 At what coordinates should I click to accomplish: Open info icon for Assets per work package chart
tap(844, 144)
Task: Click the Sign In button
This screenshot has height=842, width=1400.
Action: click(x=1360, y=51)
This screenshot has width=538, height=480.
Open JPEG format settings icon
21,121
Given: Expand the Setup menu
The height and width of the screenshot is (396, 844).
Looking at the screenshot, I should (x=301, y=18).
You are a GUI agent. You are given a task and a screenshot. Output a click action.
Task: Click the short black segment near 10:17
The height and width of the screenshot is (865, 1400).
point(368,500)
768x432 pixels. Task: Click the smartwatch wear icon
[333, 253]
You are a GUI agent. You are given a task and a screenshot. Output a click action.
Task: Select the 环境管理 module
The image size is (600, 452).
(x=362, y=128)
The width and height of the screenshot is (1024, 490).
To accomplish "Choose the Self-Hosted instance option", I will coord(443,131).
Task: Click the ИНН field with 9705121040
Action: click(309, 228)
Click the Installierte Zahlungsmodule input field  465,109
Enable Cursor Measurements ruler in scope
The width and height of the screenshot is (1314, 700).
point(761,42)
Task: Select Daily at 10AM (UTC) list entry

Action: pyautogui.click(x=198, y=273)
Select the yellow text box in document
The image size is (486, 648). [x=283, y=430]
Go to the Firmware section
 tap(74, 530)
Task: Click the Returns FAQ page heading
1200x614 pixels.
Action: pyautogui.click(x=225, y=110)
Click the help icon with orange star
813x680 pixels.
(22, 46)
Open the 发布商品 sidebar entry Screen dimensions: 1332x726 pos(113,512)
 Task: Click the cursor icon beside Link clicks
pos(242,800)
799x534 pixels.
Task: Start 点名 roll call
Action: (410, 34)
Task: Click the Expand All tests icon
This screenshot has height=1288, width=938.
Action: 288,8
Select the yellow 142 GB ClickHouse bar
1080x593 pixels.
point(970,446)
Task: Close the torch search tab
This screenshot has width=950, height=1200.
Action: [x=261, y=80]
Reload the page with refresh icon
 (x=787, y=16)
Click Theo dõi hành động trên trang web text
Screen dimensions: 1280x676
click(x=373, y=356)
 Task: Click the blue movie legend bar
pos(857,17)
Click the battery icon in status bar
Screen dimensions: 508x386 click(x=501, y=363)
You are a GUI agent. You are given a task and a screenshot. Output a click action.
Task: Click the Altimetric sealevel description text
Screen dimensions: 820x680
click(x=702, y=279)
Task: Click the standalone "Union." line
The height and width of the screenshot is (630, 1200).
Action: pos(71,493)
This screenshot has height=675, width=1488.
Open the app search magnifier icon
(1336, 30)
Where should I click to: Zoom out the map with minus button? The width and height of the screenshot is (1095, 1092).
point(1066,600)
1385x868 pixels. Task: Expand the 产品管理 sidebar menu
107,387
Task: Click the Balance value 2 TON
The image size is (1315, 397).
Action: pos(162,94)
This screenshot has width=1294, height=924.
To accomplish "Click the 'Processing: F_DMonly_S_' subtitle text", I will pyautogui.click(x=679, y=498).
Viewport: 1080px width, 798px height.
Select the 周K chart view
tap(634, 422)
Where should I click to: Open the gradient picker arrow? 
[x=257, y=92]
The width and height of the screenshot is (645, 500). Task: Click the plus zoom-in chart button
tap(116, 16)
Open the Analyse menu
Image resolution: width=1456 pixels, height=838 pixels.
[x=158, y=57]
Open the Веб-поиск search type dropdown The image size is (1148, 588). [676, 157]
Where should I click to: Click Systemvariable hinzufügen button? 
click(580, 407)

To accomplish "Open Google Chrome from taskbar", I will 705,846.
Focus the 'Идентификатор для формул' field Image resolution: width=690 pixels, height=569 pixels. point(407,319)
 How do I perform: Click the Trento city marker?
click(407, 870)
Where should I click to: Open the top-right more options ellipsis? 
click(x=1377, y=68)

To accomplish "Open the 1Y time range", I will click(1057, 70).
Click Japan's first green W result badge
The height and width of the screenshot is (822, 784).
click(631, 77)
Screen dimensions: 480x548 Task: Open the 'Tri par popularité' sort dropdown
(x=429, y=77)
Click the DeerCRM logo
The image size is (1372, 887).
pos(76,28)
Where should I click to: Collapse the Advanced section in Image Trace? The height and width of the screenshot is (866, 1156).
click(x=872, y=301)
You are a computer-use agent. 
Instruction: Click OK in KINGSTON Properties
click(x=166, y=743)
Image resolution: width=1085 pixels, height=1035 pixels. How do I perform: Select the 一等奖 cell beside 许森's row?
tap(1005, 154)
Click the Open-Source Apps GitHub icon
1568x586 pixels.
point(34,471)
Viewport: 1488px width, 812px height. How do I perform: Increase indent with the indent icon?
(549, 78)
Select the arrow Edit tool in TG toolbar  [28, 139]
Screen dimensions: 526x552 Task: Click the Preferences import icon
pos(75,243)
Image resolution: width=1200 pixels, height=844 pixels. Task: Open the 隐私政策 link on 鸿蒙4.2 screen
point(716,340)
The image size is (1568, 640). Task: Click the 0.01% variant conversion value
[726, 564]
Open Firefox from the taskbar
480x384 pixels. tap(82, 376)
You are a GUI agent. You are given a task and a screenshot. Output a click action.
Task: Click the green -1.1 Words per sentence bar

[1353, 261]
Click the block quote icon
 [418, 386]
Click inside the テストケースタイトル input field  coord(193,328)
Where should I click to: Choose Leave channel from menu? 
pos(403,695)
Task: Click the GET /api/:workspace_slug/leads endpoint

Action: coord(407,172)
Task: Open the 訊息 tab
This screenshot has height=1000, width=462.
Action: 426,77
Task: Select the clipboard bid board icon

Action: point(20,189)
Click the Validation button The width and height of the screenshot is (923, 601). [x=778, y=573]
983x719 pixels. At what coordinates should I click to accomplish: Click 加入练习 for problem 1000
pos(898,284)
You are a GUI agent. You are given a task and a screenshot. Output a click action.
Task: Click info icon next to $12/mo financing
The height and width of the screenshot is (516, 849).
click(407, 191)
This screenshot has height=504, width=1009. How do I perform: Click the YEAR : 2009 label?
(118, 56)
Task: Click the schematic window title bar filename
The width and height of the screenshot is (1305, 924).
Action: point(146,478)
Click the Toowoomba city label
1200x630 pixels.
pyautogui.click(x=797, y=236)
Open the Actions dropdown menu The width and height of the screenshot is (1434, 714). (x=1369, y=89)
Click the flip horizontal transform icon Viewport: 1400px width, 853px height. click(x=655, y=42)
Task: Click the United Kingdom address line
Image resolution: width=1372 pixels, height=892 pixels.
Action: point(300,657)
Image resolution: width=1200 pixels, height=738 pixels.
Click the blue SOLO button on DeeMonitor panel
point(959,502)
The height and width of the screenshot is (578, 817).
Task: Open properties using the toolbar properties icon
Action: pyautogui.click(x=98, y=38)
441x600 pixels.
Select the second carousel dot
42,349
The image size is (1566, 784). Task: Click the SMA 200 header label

- - - -

### Prompt
The whole of the data must be given again, exactly as shown.

### Result
 At what coordinates should I click to accomplish: Open info icon for Assets per work package chart
tap(844, 144)
Task: Click the Sign In button
This screenshot has height=842, width=1400.
Action: click(x=1360, y=51)
This screenshot has width=538, height=480.
Open JPEG format settings icon
21,121
Given: Expand the Setup menu
The height and width of the screenshot is (396, 844).
Looking at the screenshot, I should (x=301, y=18).
You are a GUI agent. You are given a task and a screenshot. Output a click action.
Task: Click the short black segment near 10:17
The height and width of the screenshot is (865, 1400).
point(368,500)
768x432 pixels. Task: Click the smartwatch wear icon
[333, 253]
You are a GUI agent. You are given a task and a screenshot. Output a click action.
Task: Select the 环境管理 module
The image size is (600, 452).
(x=362, y=128)
The width and height of the screenshot is (1024, 490).
To accomplish "Choose the Self-Hosted instance option", I will coord(443,131).
Task: Click the ИНН field with 9705121040
Action: click(309, 228)
Click the Installierte Zahlungsmodule input field  465,109
Enable Cursor Measurements ruler in scope
The width and height of the screenshot is (1314, 700).
point(761,42)
Task: Select Daily at 10AM (UTC) list entry

Action: pyautogui.click(x=198, y=273)
Select the yellow text box in document
The image size is (486, 648). [x=283, y=430]
Go to the Firmware section
 tap(74, 530)
Task: Click the Returns FAQ page heading
1200x614 pixels.
Action: pyautogui.click(x=225, y=110)
Click the help icon with orange star
813x680 pixels.
(22, 46)
Open the 发布商品 sidebar entry Screen dimensions: 1332x726 pos(113,512)
 Task: Click the cursor icon beside Link clicks
pos(242,800)
799x534 pixels.
Task: Start 点名 roll call
Action: (410, 34)
Task: Click the Expand All tests icon
This screenshot has height=1288, width=938.
Action: 288,8
Select the yellow 142 GB ClickHouse bar
1080x593 pixels.
point(970,446)
Task: Close the torch search tab
This screenshot has width=950, height=1200.
Action: [x=261, y=80]
Reload the page with refresh icon
 (x=787, y=16)
Click Theo dõi hành động trên trang web text
Screen dimensions: 1280x676
click(x=373, y=356)
 Task: Click the blue movie legend bar
pos(857,17)
Click the battery icon in status bar
Screen dimensions: 508x386 click(x=501, y=363)
You are a GUI agent. You are given a task and a screenshot. Output a click action.
Task: Click the Altimetric sealevel description text
Screen dimensions: 820x680
click(x=702, y=279)
Task: Click the standalone "Union." line
The height and width of the screenshot is (630, 1200).
Action: pos(71,493)
This screenshot has height=675, width=1488.
Open the app search magnifier icon
(1336, 30)
Where should I click to: Zoom out the map with minus button? The width and height of the screenshot is (1095, 1092).
point(1066,600)
1385x868 pixels. Task: Expand the 产品管理 sidebar menu
107,387
Task: Click the Balance value 2 TON
The image size is (1315, 397).
Action: pos(162,94)
This screenshot has width=1294, height=924.
To accomplish "Click the 'Processing: F_DMonly_S_' subtitle text", I will pyautogui.click(x=679, y=498).
Viewport: 1080px width, 798px height.
Select the 周K chart view
tap(634, 422)
Where should I click to: Open the gradient picker arrow? 
[x=257, y=92]
The width and height of the screenshot is (645, 500). Task: Click the plus zoom-in chart button
tap(116, 16)
Open the Analyse menu
Image resolution: width=1456 pixels, height=838 pixels.
[x=158, y=57]
Open the Веб-поиск search type dropdown The image size is (1148, 588). [676, 157]
Where should I click to: Click Systemvariable hinzufügen button? 
click(580, 407)

To accomplish "Open Google Chrome from taskbar", I will 705,846.
Focus the 'Идентификатор для формул' field Image resolution: width=690 pixels, height=569 pixels. point(407,319)
 How do I perform: Click the Trento city marker?
click(407, 870)
Where should I click to: Open the top-right more options ellipsis? 
click(x=1377, y=68)

To accomplish "Open the 1Y time range", I will click(1057, 70).
Click Japan's first green W result badge
The height and width of the screenshot is (822, 784).
click(631, 77)
Screen dimensions: 480x548 Task: Open the 'Tri par popularité' sort dropdown
(x=429, y=77)
Click the DeerCRM logo
The image size is (1372, 887).
pos(76,28)
Where should I click to: Collapse the Advanced section in Image Trace? The height and width of the screenshot is (866, 1156).
click(x=872, y=301)
You are a computer-use agent. 
Instruction: Click OK in KINGSTON Properties
click(x=166, y=743)
Image resolution: width=1085 pixels, height=1035 pixels. How do I perform: Select the 一等奖 cell beside 许森's row?
tap(1005, 154)
Click the Open-Source Apps GitHub icon
1568x586 pixels.
point(34,471)
Viewport: 1488px width, 812px height. How do I perform: Increase indent with the indent icon?
(549, 78)
Select the arrow Edit tool in TG toolbar  [28, 139]
Screen dimensions: 526x552 Task: Click the Preferences import icon
pos(75,243)
Image resolution: width=1200 pixels, height=844 pixels. Task: Open the 隐私政策 link on 鸿蒙4.2 screen
point(716,340)
The image size is (1568, 640). Task: Click the 0.01% variant conversion value
[726, 564]
Open Firefox from the taskbar
480x384 pixels. tap(82, 376)
You are a GUI agent. You are given a task and a screenshot. Output a click action.
Task: Click the green -1.1 Words per sentence bar

[1353, 261]
Click the block quote icon
 [418, 386]
Click inside the テストケースタイトル input field  coord(193,328)
Where should I click to: Choose Leave channel from menu? 
pos(403,695)
Task: Click the GET /api/:workspace_slug/leads endpoint

Action: coord(407,172)
Task: Open the 訊息 tab
This screenshot has height=1000, width=462.
Action: 426,77
Task: Select the clipboard bid board icon

Action: point(20,189)
Click the Validation button The width and height of the screenshot is (923, 601). [x=778, y=573]
983x719 pixels. At what coordinates should I click to accomplish: Click 加入练习 for problem 1000
pos(898,284)
You are a GUI agent. You are given a task and a screenshot. Output a click action.
Task: Click info icon next to $12/mo financing
The height and width of the screenshot is (516, 849).
click(407, 191)
This screenshot has height=504, width=1009. How do I perform: Click the YEAR : 2009 label?
(118, 56)
Task: Click the schematic window title bar filename
The width and height of the screenshot is (1305, 924).
Action: point(146,478)
Click the Toowoomba city label
1200x630 pixels.
pyautogui.click(x=797, y=236)
Open the Actions dropdown menu The width and height of the screenshot is (1434, 714). (x=1369, y=89)
Click the flip horizontal transform icon Viewport: 1400px width, 853px height. click(x=655, y=42)
Task: Click the United Kingdom address line
Image resolution: width=1372 pixels, height=892 pixels.
Action: point(300,657)
Image resolution: width=1200 pixels, height=738 pixels.
Click the blue SOLO button on DeeMonitor panel
point(959,502)
The height and width of the screenshot is (578, 817).
Task: Open properties using the toolbar properties icon
Action: pyautogui.click(x=98, y=38)
441x600 pixels.
Select the second carousel dot
42,349
The image size is (1566, 784). Task: Click the SMA 200 header label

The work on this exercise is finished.